■ Records for this task:
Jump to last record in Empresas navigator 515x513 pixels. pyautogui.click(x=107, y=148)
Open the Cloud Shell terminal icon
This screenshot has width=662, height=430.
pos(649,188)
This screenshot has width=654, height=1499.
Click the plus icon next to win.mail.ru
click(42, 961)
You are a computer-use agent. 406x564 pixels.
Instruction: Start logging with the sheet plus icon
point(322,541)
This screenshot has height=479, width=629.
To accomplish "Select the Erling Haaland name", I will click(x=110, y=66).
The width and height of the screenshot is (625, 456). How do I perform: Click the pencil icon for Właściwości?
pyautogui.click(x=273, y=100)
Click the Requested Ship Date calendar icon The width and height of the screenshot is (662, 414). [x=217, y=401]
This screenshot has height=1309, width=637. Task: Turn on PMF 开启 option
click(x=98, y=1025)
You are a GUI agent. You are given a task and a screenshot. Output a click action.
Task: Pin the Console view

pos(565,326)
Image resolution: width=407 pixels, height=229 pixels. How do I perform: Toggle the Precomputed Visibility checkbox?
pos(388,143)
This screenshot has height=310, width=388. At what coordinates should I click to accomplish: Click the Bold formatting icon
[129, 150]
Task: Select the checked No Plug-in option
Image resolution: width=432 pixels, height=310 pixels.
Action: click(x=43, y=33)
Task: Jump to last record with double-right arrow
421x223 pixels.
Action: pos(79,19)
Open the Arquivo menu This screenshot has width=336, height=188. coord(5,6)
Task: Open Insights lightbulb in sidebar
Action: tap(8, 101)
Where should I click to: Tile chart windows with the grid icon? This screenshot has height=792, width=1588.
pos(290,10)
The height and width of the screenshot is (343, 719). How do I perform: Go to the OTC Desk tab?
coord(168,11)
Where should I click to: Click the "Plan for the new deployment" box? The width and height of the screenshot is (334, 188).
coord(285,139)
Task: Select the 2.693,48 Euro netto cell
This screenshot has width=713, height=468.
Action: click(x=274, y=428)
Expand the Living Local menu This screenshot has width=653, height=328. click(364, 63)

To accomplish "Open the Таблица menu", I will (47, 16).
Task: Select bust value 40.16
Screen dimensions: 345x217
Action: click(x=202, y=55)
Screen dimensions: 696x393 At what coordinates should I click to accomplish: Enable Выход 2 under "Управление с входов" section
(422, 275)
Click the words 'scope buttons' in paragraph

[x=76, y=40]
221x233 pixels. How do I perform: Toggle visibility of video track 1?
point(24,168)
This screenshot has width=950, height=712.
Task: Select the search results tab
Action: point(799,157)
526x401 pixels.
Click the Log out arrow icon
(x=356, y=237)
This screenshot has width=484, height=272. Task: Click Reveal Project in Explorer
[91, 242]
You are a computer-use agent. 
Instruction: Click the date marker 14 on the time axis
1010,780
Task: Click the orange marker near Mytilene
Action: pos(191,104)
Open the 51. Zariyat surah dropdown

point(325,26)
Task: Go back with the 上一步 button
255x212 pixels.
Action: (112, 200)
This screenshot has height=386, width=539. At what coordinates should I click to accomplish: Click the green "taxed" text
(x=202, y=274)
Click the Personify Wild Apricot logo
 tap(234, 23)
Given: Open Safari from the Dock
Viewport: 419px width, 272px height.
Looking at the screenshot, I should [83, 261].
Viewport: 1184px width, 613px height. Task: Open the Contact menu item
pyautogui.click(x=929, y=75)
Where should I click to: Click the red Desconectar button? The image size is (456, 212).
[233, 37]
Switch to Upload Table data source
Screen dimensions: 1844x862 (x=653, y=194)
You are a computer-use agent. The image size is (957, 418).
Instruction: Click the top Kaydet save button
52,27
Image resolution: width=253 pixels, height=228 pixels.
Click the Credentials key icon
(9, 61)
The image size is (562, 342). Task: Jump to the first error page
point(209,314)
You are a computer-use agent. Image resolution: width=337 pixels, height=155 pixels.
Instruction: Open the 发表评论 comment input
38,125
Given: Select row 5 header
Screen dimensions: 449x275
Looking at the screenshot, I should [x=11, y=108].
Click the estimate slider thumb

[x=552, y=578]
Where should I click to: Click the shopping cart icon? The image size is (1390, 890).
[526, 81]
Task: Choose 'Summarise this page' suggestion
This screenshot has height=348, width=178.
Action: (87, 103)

■ Activity: Return, from the entries, each line that holds "will".

■ Result for this exercise:
To accomplish "Select the Erling Haaland name", I will click(x=110, y=66).
To accomplish "Open the Таблица menu", I will (47, 16).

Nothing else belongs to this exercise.